I have a thing where I process things in delay. Don't know if that's me or PTSD. Shrug.
After a "big" thing? I need, need, need to be working. If I can't keep busy, I seriously lose my marbles. It's very bad. And, from past experience, I generally "lose" 6-24months in a tailspin.
That said... After a couple weeks/months? (Average of 1 month) I need time off. Immediately. Usually doesn't have to be long. A few days, a week or two. And I'm good to go.
It's kind of a perilous thing for me, because everyone wants to give the stressed out/ grieving/ injured (et cetera) person some time off to heal right when it first happens. Not a month later. So I have to be pretty firm about taking a rain check. Yes. I absolutely
will need time off. Not now. (Please, god. Not now!)

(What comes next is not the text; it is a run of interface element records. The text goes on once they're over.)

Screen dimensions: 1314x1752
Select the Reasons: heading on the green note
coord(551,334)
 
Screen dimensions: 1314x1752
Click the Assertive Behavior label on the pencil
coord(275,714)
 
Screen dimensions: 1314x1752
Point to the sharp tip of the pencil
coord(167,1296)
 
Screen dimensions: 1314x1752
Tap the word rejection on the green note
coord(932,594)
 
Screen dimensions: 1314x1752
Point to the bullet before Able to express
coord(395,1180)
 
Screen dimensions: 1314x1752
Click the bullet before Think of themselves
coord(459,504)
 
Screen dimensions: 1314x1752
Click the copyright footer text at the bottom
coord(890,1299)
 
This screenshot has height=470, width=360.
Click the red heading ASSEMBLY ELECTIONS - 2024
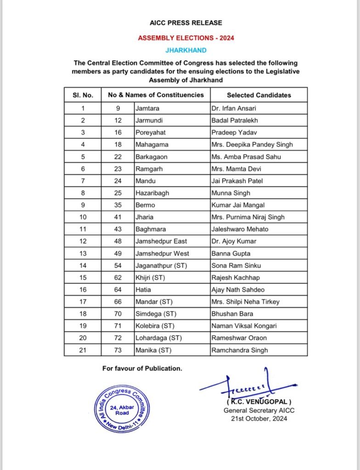click(x=186, y=38)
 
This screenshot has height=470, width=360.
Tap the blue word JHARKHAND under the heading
click(x=186, y=50)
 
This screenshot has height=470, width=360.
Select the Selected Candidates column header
click(x=259, y=95)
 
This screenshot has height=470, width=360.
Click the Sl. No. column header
click(x=83, y=95)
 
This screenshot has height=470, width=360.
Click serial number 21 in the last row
click(x=83, y=350)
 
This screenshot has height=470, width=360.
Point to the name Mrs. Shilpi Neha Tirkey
click(x=245, y=302)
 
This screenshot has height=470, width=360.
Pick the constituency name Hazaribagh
click(x=152, y=193)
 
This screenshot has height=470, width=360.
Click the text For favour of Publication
click(x=142, y=368)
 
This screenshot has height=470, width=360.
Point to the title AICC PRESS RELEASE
click(x=186, y=22)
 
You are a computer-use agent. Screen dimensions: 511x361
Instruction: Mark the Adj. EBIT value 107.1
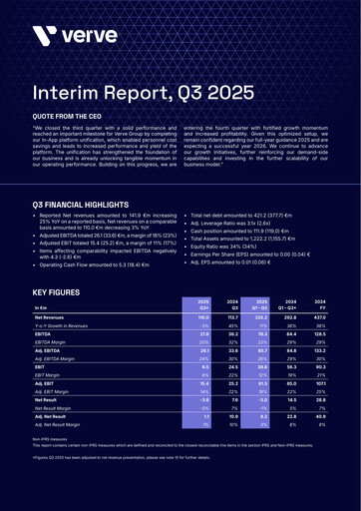(293, 355)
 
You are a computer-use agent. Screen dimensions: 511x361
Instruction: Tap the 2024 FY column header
(294, 278)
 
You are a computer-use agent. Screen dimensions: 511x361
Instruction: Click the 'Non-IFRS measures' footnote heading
(50, 410)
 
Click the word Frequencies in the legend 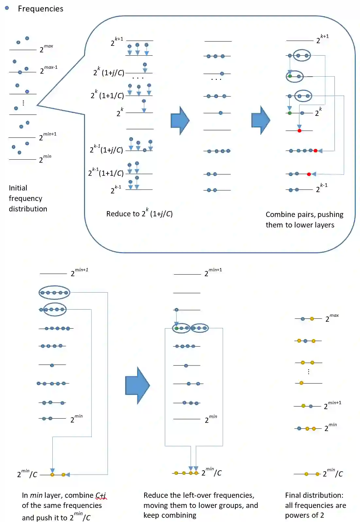[x=41, y=9]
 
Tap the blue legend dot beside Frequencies [x=7, y=8]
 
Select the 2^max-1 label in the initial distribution [x=48, y=70]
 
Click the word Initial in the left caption [x=18, y=188]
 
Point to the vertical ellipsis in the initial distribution [x=23, y=103]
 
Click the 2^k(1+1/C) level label [x=107, y=95]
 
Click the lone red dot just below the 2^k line [x=299, y=131]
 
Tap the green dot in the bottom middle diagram [x=177, y=328]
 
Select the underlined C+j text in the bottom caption [x=101, y=495]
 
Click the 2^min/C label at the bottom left [x=27, y=474]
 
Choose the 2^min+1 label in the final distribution [x=332, y=405]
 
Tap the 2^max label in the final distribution [x=332, y=318]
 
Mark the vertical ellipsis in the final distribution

This new PTSD run... I think can actually be laid on the shoulders of a series of unfortunate events. Pretty much every single "worst" thing for me & my coping skills happened in domino like succession. One of those being? A whole lot of time off. Too much time in my head. Too much time not doing. And as
@joeylittle said so well ; I totally spiraled into immobility. To the point where, not leaving the house, I had a 'normal' home / lie in day... And was sore for a week. I'd spent about 6 months sleeping, or flat out on the couch. My muscles literally locked up like I'd just started an intense exercise program from sitting up, standing, and walking maybe 200 feet in a day. Whoops. Well, ya know you're depressed when. Yeesh.
Conversely, I've also totally tailspinned by
filling empty hours when not working / having no structure to speak of. At one point in my life I was hiking 15k every other day, dancing 10 hours every day, and jumping from bed to bed purely to never have an empty minute in my head.
I answered yes/no on the poll. Time off can be invaluable for me. It can also be lethal.